Les responsabilités du Front de gauche sont donc énormes. Et l'initiative du 5 mai dernier n'en était que plus nécessaire. Car il n'était plus acceptable et tolérable de laisser la rue à la droite et à l'extrême droite mobilisées depuis plusieurs semaines contre le mariage pour toutes et tous.

Face à un PS de plus en plus discrédité (c'est le régime de la Ve République lui-même qui est disqualifié après l'affaire Cahuzac), face à une droite agressive et revancharde, il faut que le Front de gauche reprenne la main, démontre son utilité dans la période, s'impose comme l'alternative de gauche au PS. L'articulation des revendications, « pour la VIe République, contre l'austérité et la finance » permet de répondre au caractère multidimensionnel de la crise. Mais il ne faut surtout pas en rester là. Le Front de gauche doit démontrer dans les semaines à venir sa capacité à occuper à nouveau la rue, grâce à cette première initiative réussie.

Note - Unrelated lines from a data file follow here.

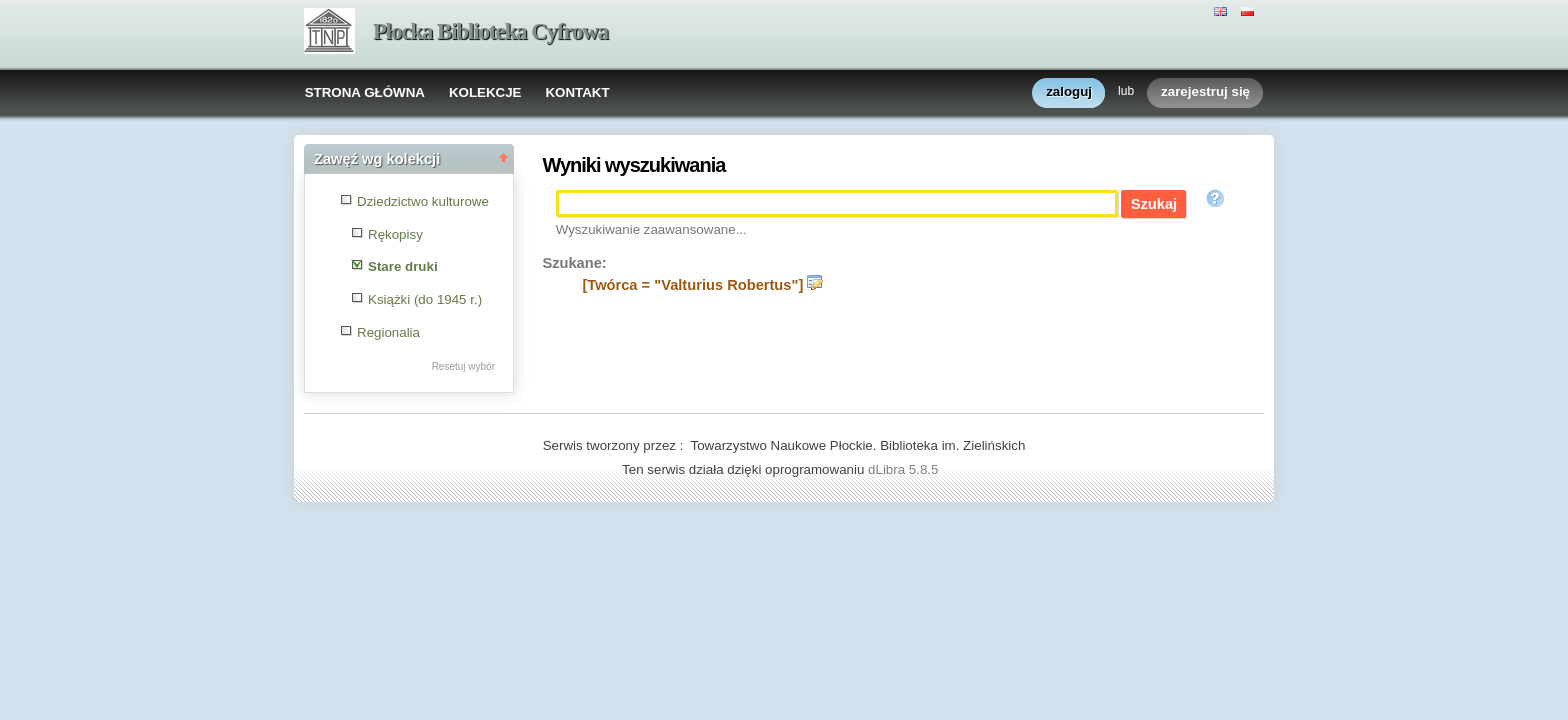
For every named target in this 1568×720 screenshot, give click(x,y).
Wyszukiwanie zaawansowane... (651, 229)
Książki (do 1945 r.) (425, 299)
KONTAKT (577, 92)
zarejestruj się (1205, 92)
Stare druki (403, 266)
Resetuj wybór (463, 366)
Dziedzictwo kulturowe (423, 201)
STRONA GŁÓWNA (365, 92)
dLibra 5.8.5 (905, 469)
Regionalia (388, 332)
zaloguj (1069, 92)
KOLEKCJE (485, 92)
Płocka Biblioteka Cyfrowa (490, 31)
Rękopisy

C'est le sens donné aux mobilisations décentralisées des 1er et 2 juin prochains, dans les départements et les régions.

On peut aussi imaginer que la dynamique relancée par ce grand rassemblement donnera plus de poids, de visibilité aux initiatives des 14 et 16 mai devant l'Assemblée au moment du vote sur l'amnistie, initiatives auxquelles participera le Fdg.

Les assises du 16 juin, proposées par le Fdg à tous ceux et toutes celles prêtEs à s'engager dans un débat sur les politiques alternatives à l'austérité et sur la VIe République, constituent aussi un moment très important qu'il faut réussir, car elles seront l'occasion de poursuivre le travail de conviction autour de la nécessité d'un projet alternatif de société, travail de conviction en direction des organisations comme le NPA, des courants socialistes et écologistes de gauche, des acteurs et actrices et des militantEs du mouvement social et syndical .

Le travail ne fait donc que commencer.